Apesar de tudo, Martínez garante que o capitão não tem lugar cativo, e questionado sobre como será se tiver de deixá-lo no banco em jogos do Mundial, respondeu assim: «Faz parte do meu trabalho. Estou há três anos já nesta posição. O mais importante é que a Seleção ganhe, que a Seleção esteja mais forte que o adversário. Tomar decisões difíceis faz parte do nosso trabalho.»
Diogo Jota
Convidado a mencionar qual a primeira imagem em que pensa quando ouve o nome de Diogo Jota, Martínez não hesitou: «Primeiro, a tragédia de perder o Diogo Jota e o irmão André. É uma tragédia muito, muito difícil. O Diogo Jota é um estímulo, uma força, um aspecto de união dentro do vestiário. E de foco. Queremos fazer o que o Diogo Jota acreditava, que era: 'Podemos atingir tudo aquilo por que lutamos'. É uma força que faz parte daquilo que construímos. A equipa que nós construímos é com o Diogo Jota e vai continuar a ser.»
O maior espanhol da História de Portugal?
Definindo-se como «um maluco do futebol», Roberto Martínez não vê as tarefas como um trabalho, e garante que não se cansa do desporto. «Também para desligar gosto de ver outros jogos», confessou.
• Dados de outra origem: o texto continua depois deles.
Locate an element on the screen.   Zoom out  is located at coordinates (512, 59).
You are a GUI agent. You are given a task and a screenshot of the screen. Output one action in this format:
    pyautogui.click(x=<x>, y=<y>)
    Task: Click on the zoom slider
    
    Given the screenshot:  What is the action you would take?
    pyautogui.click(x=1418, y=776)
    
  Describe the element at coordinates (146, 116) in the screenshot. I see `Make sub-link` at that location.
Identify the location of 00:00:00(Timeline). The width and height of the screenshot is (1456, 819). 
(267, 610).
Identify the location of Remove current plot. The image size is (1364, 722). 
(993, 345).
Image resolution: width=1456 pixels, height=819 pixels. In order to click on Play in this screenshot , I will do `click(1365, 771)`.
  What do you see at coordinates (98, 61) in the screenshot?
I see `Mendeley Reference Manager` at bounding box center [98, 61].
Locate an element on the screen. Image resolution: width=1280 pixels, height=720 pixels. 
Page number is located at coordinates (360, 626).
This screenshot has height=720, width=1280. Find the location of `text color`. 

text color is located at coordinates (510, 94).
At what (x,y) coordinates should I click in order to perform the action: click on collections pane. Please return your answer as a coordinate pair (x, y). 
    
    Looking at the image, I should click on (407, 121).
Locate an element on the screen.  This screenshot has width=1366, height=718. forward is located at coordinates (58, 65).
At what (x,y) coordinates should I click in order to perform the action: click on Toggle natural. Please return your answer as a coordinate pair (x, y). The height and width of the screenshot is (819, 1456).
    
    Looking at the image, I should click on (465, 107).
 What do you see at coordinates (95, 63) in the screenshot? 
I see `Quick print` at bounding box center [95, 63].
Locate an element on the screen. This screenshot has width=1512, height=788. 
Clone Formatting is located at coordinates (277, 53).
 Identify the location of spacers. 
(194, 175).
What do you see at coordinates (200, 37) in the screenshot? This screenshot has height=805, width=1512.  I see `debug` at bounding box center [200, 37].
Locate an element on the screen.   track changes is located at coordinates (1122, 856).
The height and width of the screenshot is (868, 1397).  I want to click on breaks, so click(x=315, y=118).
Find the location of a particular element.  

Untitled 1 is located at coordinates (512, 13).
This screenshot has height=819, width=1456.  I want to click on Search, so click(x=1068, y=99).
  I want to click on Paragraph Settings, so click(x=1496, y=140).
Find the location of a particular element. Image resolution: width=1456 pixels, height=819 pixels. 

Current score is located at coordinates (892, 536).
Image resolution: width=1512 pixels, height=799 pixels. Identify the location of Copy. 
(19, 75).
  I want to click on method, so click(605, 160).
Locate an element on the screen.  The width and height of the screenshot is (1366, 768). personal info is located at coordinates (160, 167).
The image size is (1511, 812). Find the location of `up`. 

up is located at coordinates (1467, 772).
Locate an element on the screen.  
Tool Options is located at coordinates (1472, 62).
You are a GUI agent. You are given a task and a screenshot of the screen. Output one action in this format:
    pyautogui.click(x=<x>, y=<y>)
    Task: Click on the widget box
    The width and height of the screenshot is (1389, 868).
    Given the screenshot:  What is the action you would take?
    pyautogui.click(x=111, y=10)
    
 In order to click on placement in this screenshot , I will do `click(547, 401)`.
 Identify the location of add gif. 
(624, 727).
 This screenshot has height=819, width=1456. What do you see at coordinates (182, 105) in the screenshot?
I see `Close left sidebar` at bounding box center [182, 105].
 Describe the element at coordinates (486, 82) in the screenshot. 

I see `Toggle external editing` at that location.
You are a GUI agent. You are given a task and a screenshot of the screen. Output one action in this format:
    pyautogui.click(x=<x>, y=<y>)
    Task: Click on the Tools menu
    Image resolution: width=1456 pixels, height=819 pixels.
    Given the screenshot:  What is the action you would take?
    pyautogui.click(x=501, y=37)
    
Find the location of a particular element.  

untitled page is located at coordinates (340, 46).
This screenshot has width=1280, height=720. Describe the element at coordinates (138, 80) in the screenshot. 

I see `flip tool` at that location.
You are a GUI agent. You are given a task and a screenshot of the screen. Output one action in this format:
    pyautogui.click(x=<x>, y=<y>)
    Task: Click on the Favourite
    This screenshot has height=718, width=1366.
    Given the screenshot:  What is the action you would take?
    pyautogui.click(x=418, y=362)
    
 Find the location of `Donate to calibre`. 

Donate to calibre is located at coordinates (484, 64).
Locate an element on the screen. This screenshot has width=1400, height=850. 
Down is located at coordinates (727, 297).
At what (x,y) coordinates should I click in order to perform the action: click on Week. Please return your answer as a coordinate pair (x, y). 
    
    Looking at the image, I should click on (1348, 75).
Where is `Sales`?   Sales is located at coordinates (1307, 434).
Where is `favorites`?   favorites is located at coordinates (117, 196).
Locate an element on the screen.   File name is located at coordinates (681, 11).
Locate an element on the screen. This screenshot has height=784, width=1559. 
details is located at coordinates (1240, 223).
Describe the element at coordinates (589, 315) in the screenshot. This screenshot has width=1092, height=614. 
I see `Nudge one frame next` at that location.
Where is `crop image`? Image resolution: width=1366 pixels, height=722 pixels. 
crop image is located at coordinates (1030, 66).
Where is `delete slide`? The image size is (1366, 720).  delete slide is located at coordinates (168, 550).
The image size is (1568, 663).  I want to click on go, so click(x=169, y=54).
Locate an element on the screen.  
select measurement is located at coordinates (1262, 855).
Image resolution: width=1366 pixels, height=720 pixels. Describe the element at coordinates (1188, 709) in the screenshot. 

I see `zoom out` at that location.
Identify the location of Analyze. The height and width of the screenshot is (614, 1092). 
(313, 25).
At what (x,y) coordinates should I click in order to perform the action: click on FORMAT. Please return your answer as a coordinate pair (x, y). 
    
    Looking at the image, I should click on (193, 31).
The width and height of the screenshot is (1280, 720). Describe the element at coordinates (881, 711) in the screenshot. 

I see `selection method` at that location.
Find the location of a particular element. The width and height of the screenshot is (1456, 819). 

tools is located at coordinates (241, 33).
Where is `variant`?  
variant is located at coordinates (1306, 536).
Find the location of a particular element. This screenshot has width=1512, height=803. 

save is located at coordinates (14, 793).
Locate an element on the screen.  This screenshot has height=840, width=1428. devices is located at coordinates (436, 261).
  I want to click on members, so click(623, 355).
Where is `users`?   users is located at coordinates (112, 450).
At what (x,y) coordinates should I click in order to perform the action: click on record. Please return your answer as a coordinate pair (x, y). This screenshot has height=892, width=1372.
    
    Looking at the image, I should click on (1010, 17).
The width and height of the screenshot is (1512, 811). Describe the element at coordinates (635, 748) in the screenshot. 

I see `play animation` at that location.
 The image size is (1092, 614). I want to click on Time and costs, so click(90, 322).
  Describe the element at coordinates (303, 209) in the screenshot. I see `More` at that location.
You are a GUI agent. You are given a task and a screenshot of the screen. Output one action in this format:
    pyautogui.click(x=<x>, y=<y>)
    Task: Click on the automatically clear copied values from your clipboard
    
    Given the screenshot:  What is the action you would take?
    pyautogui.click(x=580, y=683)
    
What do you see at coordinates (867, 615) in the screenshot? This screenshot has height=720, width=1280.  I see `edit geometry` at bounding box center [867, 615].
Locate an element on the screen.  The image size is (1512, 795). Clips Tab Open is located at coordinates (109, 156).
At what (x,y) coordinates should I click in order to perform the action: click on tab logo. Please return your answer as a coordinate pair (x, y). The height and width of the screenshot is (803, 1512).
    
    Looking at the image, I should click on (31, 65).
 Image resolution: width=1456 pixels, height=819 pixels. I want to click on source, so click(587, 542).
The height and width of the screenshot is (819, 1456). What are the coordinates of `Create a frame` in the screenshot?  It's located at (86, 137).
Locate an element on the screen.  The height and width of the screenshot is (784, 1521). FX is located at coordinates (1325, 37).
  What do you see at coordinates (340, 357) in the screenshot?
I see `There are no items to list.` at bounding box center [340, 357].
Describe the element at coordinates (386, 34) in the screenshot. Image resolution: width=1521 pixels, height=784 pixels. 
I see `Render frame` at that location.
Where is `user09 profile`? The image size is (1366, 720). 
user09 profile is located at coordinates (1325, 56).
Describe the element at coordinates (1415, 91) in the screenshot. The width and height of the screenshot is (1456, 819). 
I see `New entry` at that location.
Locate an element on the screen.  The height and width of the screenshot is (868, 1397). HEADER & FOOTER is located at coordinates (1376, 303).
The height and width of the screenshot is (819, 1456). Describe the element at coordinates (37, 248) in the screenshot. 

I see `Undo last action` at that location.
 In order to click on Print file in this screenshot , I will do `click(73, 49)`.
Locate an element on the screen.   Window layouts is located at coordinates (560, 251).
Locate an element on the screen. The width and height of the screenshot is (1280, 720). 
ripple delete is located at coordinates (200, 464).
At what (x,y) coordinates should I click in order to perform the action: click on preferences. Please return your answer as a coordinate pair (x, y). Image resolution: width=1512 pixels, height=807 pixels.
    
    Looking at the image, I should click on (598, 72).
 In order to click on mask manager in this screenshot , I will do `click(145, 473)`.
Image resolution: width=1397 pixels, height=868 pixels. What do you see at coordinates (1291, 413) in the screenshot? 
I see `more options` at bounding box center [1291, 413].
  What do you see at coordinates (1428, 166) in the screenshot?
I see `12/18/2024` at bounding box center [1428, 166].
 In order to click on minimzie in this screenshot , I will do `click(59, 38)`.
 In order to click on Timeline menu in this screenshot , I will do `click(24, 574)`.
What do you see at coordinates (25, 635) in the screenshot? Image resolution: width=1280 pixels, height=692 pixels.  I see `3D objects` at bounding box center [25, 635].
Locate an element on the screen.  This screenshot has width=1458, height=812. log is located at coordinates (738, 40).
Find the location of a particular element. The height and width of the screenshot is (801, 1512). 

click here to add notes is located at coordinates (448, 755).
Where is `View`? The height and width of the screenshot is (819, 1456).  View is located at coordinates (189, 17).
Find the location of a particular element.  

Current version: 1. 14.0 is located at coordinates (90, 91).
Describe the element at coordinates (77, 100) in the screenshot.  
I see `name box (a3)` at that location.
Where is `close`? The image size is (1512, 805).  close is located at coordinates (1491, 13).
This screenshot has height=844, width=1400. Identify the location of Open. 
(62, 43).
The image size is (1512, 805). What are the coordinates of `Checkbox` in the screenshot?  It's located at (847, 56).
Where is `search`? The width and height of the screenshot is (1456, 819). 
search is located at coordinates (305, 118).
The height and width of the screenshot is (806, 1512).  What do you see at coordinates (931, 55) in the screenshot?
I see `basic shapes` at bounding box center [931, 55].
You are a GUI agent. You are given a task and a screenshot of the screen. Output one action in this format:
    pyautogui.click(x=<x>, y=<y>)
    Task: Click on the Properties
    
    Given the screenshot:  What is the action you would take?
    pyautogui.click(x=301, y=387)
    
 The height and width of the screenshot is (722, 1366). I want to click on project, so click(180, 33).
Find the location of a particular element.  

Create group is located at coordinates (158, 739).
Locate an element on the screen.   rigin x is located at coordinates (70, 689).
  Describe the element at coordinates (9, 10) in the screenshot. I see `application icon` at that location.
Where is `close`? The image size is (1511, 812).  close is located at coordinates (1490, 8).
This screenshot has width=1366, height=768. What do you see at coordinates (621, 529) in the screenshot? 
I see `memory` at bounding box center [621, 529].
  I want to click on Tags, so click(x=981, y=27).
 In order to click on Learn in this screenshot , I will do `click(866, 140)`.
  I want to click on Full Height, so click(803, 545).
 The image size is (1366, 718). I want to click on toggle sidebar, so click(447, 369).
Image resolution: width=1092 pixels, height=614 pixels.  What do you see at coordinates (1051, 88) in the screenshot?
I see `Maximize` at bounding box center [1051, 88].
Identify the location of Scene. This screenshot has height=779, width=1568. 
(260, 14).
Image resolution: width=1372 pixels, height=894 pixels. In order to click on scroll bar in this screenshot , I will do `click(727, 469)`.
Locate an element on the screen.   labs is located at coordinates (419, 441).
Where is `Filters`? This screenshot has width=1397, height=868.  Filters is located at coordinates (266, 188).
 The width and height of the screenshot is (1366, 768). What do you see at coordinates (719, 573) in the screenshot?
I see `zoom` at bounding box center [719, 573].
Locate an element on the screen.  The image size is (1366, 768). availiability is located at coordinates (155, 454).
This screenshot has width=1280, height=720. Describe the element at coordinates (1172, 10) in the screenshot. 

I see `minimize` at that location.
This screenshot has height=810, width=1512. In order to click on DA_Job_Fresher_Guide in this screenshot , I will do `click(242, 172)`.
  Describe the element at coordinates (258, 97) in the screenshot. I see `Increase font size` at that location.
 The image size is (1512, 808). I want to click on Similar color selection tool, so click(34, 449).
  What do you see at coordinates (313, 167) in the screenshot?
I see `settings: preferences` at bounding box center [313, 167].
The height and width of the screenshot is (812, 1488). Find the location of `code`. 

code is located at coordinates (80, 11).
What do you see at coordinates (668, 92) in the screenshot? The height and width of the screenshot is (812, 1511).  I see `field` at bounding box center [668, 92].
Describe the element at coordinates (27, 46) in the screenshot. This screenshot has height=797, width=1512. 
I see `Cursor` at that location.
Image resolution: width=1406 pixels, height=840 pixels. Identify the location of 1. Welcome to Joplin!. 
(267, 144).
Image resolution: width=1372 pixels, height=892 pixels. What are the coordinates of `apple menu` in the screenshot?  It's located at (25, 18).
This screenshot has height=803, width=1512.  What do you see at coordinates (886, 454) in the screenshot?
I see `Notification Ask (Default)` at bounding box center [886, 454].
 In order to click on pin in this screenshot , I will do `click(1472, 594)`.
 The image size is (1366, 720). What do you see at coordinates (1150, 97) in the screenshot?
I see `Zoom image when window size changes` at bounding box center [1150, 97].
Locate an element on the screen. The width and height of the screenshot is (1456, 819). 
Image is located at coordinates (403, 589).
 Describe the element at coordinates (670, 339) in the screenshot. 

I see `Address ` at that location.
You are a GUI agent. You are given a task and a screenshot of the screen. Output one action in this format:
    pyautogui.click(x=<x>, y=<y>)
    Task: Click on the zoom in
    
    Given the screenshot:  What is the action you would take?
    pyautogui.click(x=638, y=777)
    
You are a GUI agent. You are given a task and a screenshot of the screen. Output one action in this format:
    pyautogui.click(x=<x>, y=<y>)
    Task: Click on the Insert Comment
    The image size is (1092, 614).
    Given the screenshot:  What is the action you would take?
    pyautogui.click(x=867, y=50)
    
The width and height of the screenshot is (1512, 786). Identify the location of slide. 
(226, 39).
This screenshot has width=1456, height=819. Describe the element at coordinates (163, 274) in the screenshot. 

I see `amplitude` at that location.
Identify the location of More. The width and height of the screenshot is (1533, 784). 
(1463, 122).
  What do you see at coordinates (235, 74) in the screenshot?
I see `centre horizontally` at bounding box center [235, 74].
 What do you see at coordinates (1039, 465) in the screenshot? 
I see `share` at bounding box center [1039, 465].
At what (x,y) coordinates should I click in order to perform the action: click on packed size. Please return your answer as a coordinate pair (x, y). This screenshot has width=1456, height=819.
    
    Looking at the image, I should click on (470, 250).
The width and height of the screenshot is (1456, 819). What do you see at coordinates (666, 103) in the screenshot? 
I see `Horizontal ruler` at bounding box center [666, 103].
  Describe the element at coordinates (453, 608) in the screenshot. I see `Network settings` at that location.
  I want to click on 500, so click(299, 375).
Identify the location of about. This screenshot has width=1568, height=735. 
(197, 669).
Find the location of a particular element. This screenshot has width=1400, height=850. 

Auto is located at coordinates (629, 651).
À conversa veio também a questão da nacionalidade, que o selecionador desvalorizou. Por isso, não se surpreenderia de ver um treinador argentino à frente do Brasil, como não encontrou qualquer problema por ser um espanhol em Portugal. «Nasci em Espanha, mas vivi 21 anos em Inglaterra e, depois, sete anos na Bélgica. Acho que a nacionalidade não é uma vantagem e não te limita para seres bom no teu trabalho. Não é a nacionalidade, é a oportunidade de partilhar um objetivo comum. Que, para mim, agora, é tentar ajudar a Seleção Portuguesa a ganhar um Mundial», explicou.
E se o conseguir, será o maior espanhol da História de Portugal? Martínez ri-se. «Acredito muito nos sonhos. Os objetivos começam em sonhos. E isso acho que é um bom sonho. Por que não?»
Em defesa do futebol da Seleção
O Selecionador Nacional foi ainda questionado sobre críticas que tem recebido, sobretudo em relação à qualidade do futebol praticado. «Gosto da paixão em volta da nossa Seleção», respondeu. «E a paixão é opinião, é debate, faz parte. Posso controlar o compromisso, a atitude, o trabalho dos jogadores, o que acontece em campo, o que acontece no balneário. E, com isso, fico muito, muito satisfeito. Nós trabalhamos para o objetivo, que é ganhar, marcar golos. Fico satisfeito de ver os números desta Seleção, que tem a maior percentagem de golos e de pontos por jogo. É isso que é a conversa objetiva. Depois, subjetivamente, faz parte. Tenho respeito por todas as opiniões, mas acho que este Portugal convence. Os números dizem isso: uma equipa que corre riscos, que gosta de ter a bola, que gosta de atacar. E isso faz com que seja uma equipa que tem muito reconhecimento fora de Portugal, o que também é importante. Mas acredito que todas as críticas, todas as opiniões, são saudáveis. Porque são opiniões da paixão que as pessoas têm pela Seleção», defendeu.
O selecionador destacou ainda o compromisso dos internacionais lusos — «Acho que, na Europa, é difícil jogar pela Seleção e os nossos jogadores portugueses são exemplares, o compromisso é total» — e admitiu que os quatro meses sem jogar ou reunir a equipa, entre novembro e março, tornam o trabalho difícil. «A Seleção precisa de mais tempo para relembrar os conceitos, ou aquilo que nós somos como equipa. São estágios, e falo de março de 2024, março de 2025, em que a nossa equipa precisa de mais tempo para recuperar aquilo que foi feito durante novembro, outubro e setembro.»